Another striking expressionistic touch is the elaborate music hall
dance sequence which includes not only a respectful homage to Busby
Berkeley's famously flamboyant choreography (seen in such films as
42nd
Street and
Gold Diggers of 1933) but also
a shot of a girl in a glass that appears to be a sly nod to Hitchcock's
Champagne
(1928). The latter assumes greater significance when we recall
that Clouzot is now widely regarded as France's answer to Alfred
Hitchcock, through his classic suspense thrillers
Le Salaire de la peur (1953) and
Les
Diaboliques (1955). (It is worth noting
en passant that, like Clouzot,
Hitchcock undertook his apprenticeship in the leading German film
studios and was very much influenced by German expressionism.)
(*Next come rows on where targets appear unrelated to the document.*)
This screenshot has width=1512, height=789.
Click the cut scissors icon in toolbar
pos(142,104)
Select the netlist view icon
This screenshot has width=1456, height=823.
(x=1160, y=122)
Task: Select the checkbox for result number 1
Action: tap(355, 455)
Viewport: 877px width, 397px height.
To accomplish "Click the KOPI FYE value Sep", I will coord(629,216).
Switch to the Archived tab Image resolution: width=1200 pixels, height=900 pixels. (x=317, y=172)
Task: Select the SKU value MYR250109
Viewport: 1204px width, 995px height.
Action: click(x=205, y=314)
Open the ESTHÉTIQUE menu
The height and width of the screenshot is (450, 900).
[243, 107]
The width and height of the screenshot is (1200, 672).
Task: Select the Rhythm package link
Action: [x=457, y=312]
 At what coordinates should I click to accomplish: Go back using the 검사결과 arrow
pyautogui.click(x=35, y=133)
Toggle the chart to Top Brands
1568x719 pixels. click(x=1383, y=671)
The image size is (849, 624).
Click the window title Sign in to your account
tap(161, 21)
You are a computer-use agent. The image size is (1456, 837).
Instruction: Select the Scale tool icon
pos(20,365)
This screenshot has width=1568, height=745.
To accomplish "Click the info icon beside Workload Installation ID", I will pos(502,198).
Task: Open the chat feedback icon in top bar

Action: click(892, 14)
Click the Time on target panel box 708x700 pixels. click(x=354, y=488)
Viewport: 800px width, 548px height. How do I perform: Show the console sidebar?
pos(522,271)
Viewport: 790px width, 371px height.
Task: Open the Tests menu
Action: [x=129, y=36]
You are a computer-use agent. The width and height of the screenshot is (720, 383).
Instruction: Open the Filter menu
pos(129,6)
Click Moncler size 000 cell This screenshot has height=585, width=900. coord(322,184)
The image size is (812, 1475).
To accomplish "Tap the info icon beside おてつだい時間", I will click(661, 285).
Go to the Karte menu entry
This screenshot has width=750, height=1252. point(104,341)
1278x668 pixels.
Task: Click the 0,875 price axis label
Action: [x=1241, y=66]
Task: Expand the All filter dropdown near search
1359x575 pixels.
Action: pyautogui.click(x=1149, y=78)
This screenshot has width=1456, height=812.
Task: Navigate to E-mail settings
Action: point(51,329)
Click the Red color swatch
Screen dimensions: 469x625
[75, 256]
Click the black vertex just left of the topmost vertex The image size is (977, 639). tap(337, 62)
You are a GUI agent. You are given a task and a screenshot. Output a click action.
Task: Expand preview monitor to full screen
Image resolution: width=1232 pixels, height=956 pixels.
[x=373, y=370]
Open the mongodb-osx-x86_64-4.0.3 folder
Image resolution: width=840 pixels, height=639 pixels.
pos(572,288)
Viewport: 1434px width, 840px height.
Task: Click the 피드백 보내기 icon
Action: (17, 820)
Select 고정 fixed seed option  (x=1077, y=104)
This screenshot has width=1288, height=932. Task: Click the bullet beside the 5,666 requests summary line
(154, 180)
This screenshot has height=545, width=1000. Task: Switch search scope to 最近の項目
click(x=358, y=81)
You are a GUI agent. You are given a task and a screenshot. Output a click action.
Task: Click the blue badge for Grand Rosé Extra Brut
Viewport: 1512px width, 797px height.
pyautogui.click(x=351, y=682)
Continental's star actor Pierre Fresnay was an obvious choice for the
role of the unflappable (but patient) Inspector Wens, and he seems to
be as comfortable in the role as Basil Rathbone was (at coincidentally
the same time, on the other side of the Atlantic) as Sherlock
Holmes. Of course, every cool, cerebrally endowed sleuth must be
partnered with a dim comedic sidekick, and so whilst Rathbone had Nigel
Bruce's inept Dr Watson to contend with, Fresnay was saddled with the
greater hazard of Suzy Delair's wannabe starlet. The chemistry
between the imperturbable Fresnay and volcanic Delair is perfect,
and their characters' abrasive relationship provides ample scope for
lightening the tone of the film without distracting too much from its
central murder mystery strand. (For those who have read Christie's
novel or
seen one of its umpteen screen ripoffs the comedic digressions are the main
attraction, as the killer is all too easily identified.)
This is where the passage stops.